---------- Stored data ----------

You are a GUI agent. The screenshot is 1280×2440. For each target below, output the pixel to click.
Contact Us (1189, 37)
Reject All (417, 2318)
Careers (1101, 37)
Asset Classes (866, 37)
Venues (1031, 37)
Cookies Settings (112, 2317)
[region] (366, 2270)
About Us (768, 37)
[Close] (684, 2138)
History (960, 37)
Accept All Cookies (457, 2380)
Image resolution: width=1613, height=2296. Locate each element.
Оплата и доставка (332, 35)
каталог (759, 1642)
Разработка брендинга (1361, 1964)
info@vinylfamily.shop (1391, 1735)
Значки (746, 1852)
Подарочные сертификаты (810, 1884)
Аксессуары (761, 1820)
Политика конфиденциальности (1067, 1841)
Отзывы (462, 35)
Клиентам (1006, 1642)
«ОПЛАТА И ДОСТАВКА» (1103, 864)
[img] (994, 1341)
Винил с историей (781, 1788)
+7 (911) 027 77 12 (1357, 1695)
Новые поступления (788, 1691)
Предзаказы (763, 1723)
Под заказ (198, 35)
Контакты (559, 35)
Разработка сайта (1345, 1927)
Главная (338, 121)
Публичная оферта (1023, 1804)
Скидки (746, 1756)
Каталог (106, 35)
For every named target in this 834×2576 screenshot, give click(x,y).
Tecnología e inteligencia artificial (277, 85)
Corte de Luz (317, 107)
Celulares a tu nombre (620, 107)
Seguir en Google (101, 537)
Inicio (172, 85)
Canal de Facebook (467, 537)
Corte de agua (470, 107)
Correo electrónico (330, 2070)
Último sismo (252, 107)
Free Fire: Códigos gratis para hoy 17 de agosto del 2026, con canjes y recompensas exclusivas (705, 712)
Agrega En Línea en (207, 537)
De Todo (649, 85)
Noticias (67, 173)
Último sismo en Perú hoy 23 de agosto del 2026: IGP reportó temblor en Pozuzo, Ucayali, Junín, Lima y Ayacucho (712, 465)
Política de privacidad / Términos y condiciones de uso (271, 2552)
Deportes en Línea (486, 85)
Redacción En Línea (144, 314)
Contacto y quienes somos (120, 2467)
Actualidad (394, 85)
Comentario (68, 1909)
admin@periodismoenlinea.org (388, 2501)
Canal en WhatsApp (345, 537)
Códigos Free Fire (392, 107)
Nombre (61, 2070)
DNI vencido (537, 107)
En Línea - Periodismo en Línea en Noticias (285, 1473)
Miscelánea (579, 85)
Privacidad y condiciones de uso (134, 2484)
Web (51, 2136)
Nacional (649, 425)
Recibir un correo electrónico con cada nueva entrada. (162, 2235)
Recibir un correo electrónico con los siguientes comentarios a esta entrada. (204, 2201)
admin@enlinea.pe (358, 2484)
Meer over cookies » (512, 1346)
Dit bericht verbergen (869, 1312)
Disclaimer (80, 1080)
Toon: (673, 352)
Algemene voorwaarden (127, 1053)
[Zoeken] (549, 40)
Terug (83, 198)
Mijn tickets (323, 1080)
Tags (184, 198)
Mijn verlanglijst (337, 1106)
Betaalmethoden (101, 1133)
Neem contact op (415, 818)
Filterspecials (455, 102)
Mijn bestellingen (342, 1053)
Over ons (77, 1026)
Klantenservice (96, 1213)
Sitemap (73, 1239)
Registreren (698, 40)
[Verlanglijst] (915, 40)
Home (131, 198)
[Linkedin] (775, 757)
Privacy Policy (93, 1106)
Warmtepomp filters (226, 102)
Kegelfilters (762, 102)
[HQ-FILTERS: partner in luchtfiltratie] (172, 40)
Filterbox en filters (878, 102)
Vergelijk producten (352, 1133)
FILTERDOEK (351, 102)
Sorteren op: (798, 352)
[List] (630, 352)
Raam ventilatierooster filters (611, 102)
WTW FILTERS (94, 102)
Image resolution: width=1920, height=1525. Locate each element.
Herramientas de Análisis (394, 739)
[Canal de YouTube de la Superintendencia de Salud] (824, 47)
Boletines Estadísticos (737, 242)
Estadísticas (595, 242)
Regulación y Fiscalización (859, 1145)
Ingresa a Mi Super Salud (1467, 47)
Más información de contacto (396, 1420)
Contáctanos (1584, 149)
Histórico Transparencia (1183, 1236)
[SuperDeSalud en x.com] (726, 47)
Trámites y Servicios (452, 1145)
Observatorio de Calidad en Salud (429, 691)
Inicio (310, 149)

----------

**Required work:** Above are the records; print exactly the lines from the line with "Último sismo (252, 107)" to the line with "Códigos Free Fire (392, 107)", including both, and nothing else.

**Expected answer:**
Último sismo (252, 107)
Free Fire: Códigos gratis para hoy 17 de agosto del 2026, con canjes y recompensas exclusivas (705, 712)
Agrega En Línea en (207, 537)
De Todo (649, 85)
Noticias (67, 173)
Último sismo en Perú hoy 23 de agosto del 2026: IGP reportó temblor en Pozuzo, Ucayali, Junín, Lima y Ayacucho (712, 465)
Política de privacidad / Términos y condiciones de uso (271, 2552)
Deportes en Línea (486, 85)
Redacción En Línea (144, 314)
Contacto y quienes somos (120, 2467)
Actualidad (394, 85)
Comentario (68, 1909)
admin@periodismoenlinea.org (388, 2501)
Canal en WhatsApp (345, 537)
Códigos Free Fire (392, 107)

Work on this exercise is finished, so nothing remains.